**REQUIRED TASK:** Return the records starting at the line that contains "At what coordinates" and ending at the line that contains "(x=1073, y=30)", both included, reproducing them without any change.
==== DATASET ROWS ====
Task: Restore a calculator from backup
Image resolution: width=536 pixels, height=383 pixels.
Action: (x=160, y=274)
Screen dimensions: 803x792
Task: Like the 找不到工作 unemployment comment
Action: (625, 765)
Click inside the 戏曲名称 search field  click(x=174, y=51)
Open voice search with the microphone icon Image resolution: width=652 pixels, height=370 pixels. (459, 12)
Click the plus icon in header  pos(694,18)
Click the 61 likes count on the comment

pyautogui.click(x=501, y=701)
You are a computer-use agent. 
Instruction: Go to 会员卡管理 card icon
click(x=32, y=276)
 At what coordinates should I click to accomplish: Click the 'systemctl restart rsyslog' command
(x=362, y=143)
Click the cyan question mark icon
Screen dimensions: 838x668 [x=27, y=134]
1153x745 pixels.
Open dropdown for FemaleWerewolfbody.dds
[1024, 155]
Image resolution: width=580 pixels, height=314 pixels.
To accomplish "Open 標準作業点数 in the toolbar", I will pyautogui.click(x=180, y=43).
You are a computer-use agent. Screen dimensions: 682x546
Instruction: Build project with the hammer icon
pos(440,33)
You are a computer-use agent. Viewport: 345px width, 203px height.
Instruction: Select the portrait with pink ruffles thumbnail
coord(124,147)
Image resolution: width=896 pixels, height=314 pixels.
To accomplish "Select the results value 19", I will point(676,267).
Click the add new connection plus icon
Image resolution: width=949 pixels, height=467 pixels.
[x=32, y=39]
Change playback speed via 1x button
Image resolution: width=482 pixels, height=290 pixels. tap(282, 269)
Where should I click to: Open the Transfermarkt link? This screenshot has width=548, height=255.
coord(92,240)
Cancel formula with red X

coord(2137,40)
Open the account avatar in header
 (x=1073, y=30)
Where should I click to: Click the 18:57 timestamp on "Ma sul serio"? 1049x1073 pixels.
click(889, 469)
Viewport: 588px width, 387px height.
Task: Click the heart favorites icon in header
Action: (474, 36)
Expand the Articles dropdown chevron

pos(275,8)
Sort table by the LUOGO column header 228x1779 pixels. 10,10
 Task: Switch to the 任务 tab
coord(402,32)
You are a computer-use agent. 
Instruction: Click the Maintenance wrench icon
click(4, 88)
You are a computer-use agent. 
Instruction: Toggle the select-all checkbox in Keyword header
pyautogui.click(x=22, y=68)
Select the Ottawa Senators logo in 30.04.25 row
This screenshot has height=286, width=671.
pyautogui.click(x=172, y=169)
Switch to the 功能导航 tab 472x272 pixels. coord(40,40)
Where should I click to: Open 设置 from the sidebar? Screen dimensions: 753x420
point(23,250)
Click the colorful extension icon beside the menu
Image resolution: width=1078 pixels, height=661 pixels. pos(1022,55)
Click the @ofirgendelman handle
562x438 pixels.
====
**WRITTEN RESPONSE:**
 At what coordinates should I click to accomplish: Click the 'systemctl restart rsyslog' command
(x=362, y=143)
Click the cyan question mark icon
Screen dimensions: 838x668 [x=27, y=134]
1153x745 pixels.
Open dropdown for FemaleWerewolfbody.dds
[1024, 155]
Image resolution: width=580 pixels, height=314 pixels.
To accomplish "Open 標準作業点数 in the toolbar", I will pyautogui.click(x=180, y=43).
You are a computer-use agent. Screen dimensions: 682x546
Instruction: Build project with the hammer icon
pos(440,33)
You are a computer-use agent. Viewport: 345px width, 203px height.
Instruction: Select the portrait with pink ruffles thumbnail
coord(124,147)
Image resolution: width=896 pixels, height=314 pixels.
To accomplish "Select the results value 19", I will point(676,267).
Click the add new connection plus icon
Image resolution: width=949 pixels, height=467 pixels.
[x=32, y=39]
Change playback speed via 1x button
Image resolution: width=482 pixels, height=290 pixels. tap(282, 269)
Where should I click to: Open the Transfermarkt link? This screenshot has width=548, height=255.
coord(92,240)
Cancel formula with red X

coord(2137,40)
Open the account avatar in header
 (x=1073, y=30)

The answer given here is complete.